Have you ever had any real scares while flying?
Not really. I have to say, after 35 years piloting jets, I just don’t scare. There are problems, stress, and solutions, but I just don’t get scared—simply work through problems.
On a long flight, do you have time to play iPad games, browse the web, etc.?
Absolutely not. Wi-Fi access and use is prohibited by FAA regulation and no pilot with half a brain is going to screw with that: after any flight incident, that aircraft’s Wi-Fi record is going to get you fired and your license revoked. So, no web access, any Wi-Fi is not ever happening in the cockpit.
Flights over nine hours require an augmented crew, meaning three instead of two pilots; each pilot gets a few hours break in the cabin during the flight. Ultra-longhaul (18-ish hours) usually has four pilots.
What’s the most enjoyable part of the job?

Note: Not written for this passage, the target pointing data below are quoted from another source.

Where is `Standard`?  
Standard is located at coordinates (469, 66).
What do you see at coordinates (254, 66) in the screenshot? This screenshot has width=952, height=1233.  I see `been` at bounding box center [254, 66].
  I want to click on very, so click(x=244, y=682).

For me, just plain old stick and rudder, hands-on flying. Bad weather? Whatever—the bigger the challenge, the more rewarding it is. And it’s always satisfying to see 160 passengers file off the jet safely, with no idea of all the work it took for that result to come about. That’s as it should be, and my payoff besides the salary is getting to fly the jet, to bring it all together and make it happen. Never gets old.
What advice would you give to those aspiring to join your profession?
Honestly? I’d say “don’t.” It’s a brutal business with a roller-coaster of boom and bust that rules the airline industry. Even as a senior pilot, I’ve endured the pay-cuts, the slashed retirement, airline bankruptcy and economic downturns. Junior pilots ended up bumped back in position and thus earnings, and thousands end up furloughed, meaning on the street for two to ten years. That’s hell on a family, as is career stagnation for those who don’t get furloughed.
So honestly, my answer is find a career field where you can attain financial security and be home with your family, and that’s exactly what I told my own son. Nonetheless, he’s a USAF Captain, instructor pilot and building the required hours to get hired by a major airline. So WTFDIK?
Ultimately, if flying is in your blood—and my son is a third generation aviator—you’re going to do what you have to to fly. Otherwise, I’d recommend dental school, get an orthodontic practice going; half day Wednesday, Fridays off, home every night. You can buy a decent plane then if you want to.